We’re going on being married for 5 weeks and already I’ve questioned it.
Am I being a good wife?
I’m greeted with compliments from friends at the gym reassuring me that I am, but there are the moments when you doubt it.
Like at 6am when the alarm sounds, you walk to turn it off, then curl back into bed as you watch your husband wake to shower to start his day. 6am is not the norm for you. He knows that now. But before him? No 6am was only a hopeful alarm time. No your norm was more like alarms at 6:45, 7:00, 7:15, 7:30, then finally waking at 7:45 to roll out of bed, stumble to your car, and try to gain consciousness when you reached the gym.
No 6am is new.
So with sleep still in your eyes, you stumble downstairs to once again be greeted with new.
Make coffee. Pack lunch. Pour cereal and juice. Count out vitamins ( enough now for two of you.)
You’ve learned he likes his coffee strong, sweet, and slightly tan. As you stir in the creamer you think of how his coffee often reflects you- strong, sweet, and slightly tan.
You say a prayer of gratitude that your husband is a man who is ok with eating the same thing each morning because while you said you’d make grits and eggs for breakfast one day this week, you really meant the idea of grits and eggs sounded nice one day this week.
He slips downstairs, reaches around to hug you from behind and you breathe in the freshness of his morning scent. Axe. It’s always been Axe and yet this fragrance now is home. It calms and awakens.
You set out breakfast as he pulls out his bible. Again, your thankful for this moment. The moment that so often can be easy to push aside when the mornings get busy. You curl beside him under the blanket, pull out your bible, and you both silently commune with your Father as you prepare your hearts for the day.
He leaves for work with a kiss. Then the question strikes again.
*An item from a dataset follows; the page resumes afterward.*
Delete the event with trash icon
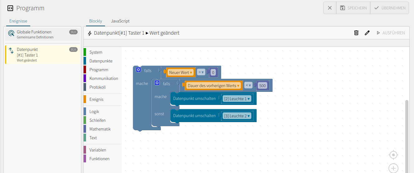This screenshot has width=414, height=173. (356, 33)
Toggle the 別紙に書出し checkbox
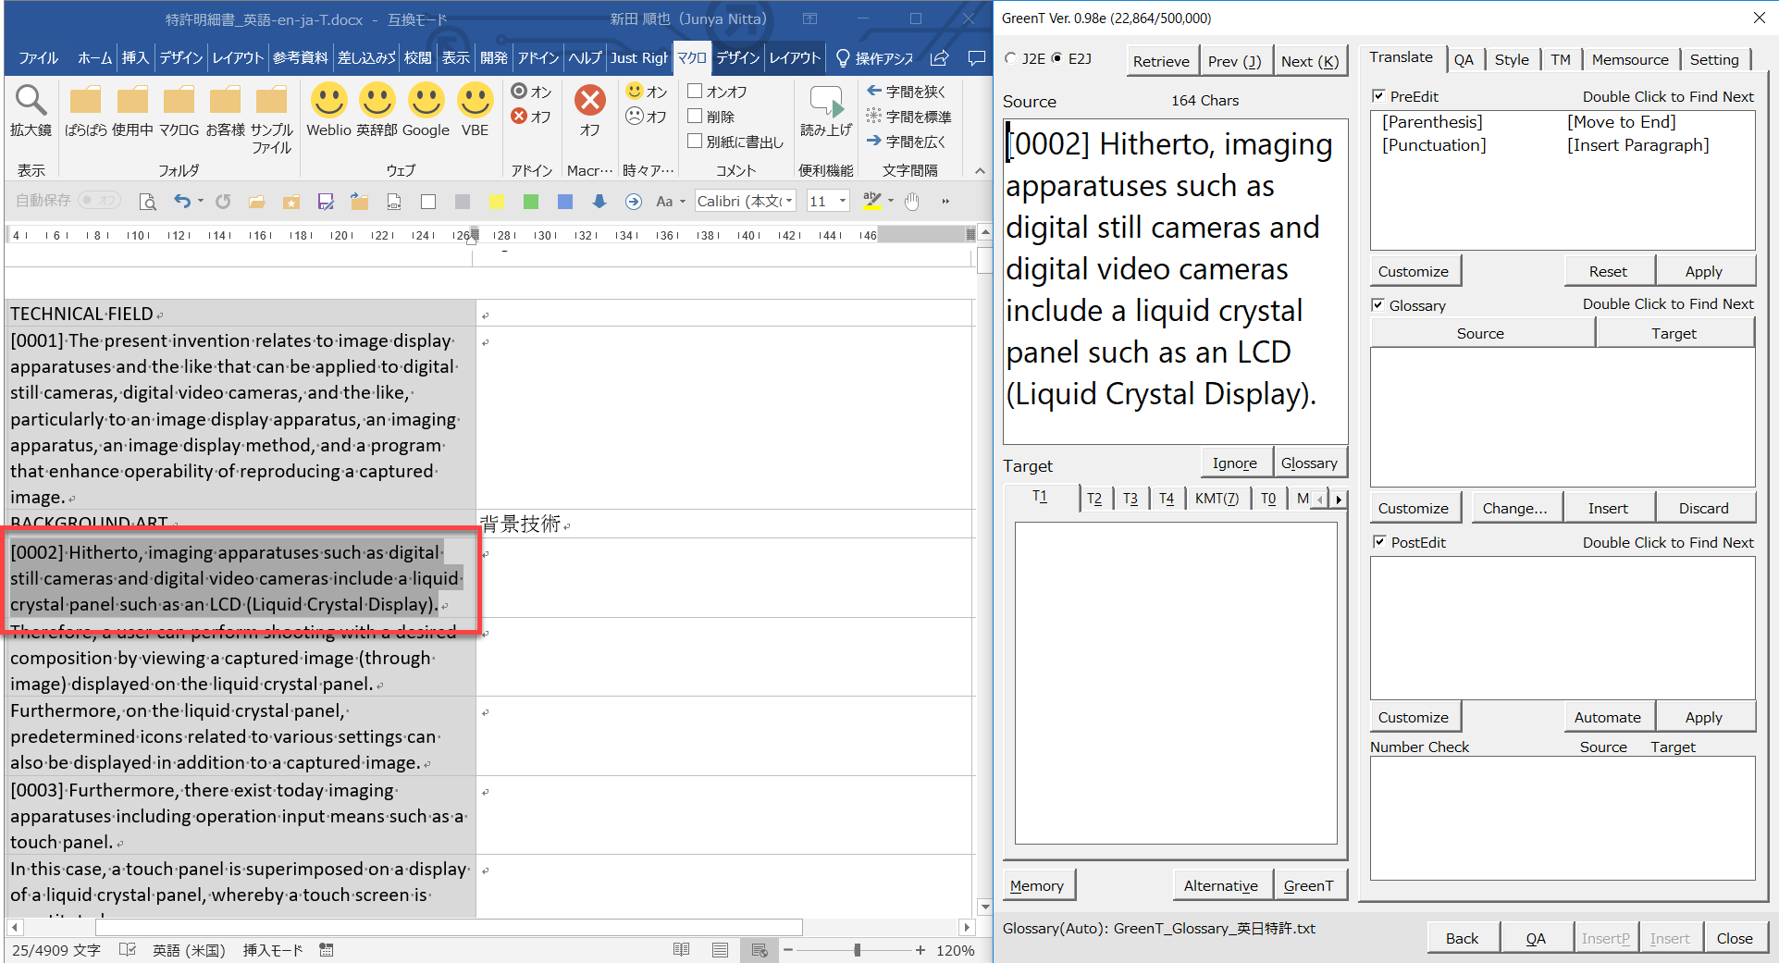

Did you do enough to be a good wife?
It’s taken me 5 weeks to battle that question. Most mornings look like what I described above but there are those where I’m exhausted. Where I don’t feel good. He lets me linger in the bed, he packs his own lunch, makes his own breakfast, and I stumble down the stairs as he leaves. If my worth as a wife was wrapped in the motions of my morning, then I would be nothing.
Yet, it’s not the works I do that are the foundation of our marriage, but the word of God.
See, at the end of the day, if I forgot this was the week to change the sheets or if I missed taking the recycling down or I didn’t write a note on his lunch napkin or I forgot that we ran out of chips and he’s left with pretzels left from our wedding, we are still married. My works don’t save it. My works can make it healthy as we manage a home and our bodies but they ultimately don’t determine if our marriage will work out. No, our commitment to the covenant we joined with Christ on July 18th, that’s the foundation for our marriage.
So today, if you find yourself facing a list from the world of ” 15 things you can do to be a good wife” take a moment to remember it’s not your works that make your marriage. Its your love for your Savior and your husband that do.